- 4-5 meringue nests or single meringues
- 6 tbsp mascarpone mix (see below)
- 4 quartered strawberries soaked in hibiscus syrup (see below)
- 4 tbsp hibiscus syrup to drizzle
- sprigs of mint to garnish
- 125 g yoghurt
- 125 g mascarpone
- 265 g caster sugar
- 25 g hibiscus flowers
- 400 g quartered strawberries
1. Crush most of the meringue nests into large chunks into a bowl holding back one for later. Add the mascarpone mix and strawberries. Carefully fold all ingredients together.
2. Spoon the mess into individual bowls or glasses and crush the remaining meringue in to large chunks over the top. Drizzle the hibiscus syrup over the top. Garnish with a sprig of mint.
To make the Mascarpone mix:
Whisk the yoghurt, the mascarpone and 15 g cater sugar together until just combined.

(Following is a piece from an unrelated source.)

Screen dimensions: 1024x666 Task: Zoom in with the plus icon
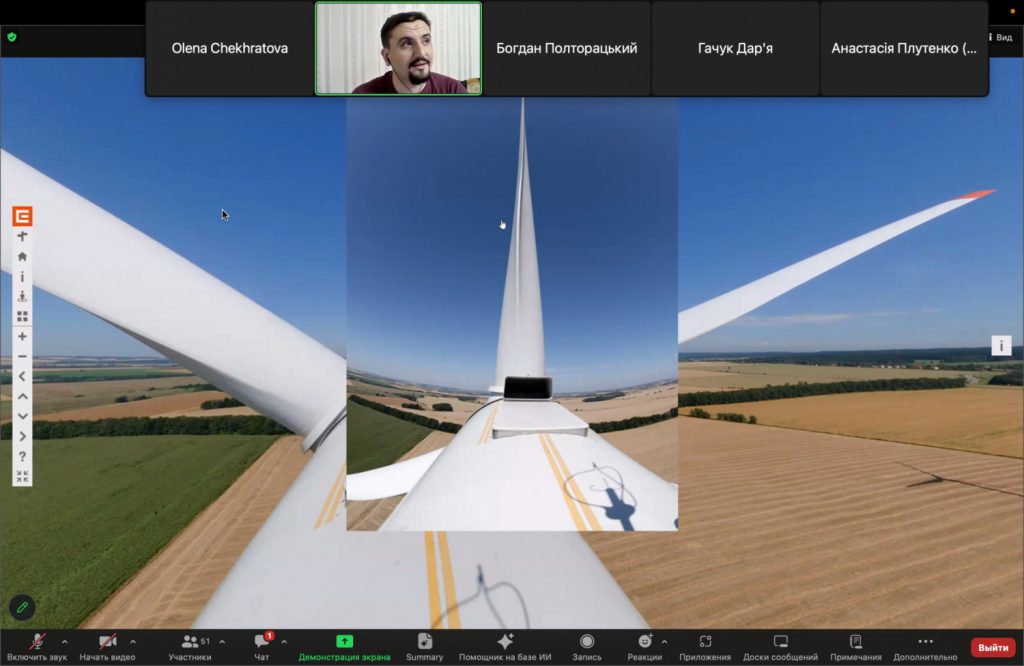pos(22,337)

To make the Hibiscus syrup:
1. Soak the flowers in 1.25 litres of boiling water overnight then chill. Place the chilled hibiscus & water into a large pan with 250 g cater sugar and bring to the boil. Boil rapidly until you have 1 litre remaining.
2. Strain, check the taste and cool down. Add quartered strawberries to the chilled mix and refrigerate until needed.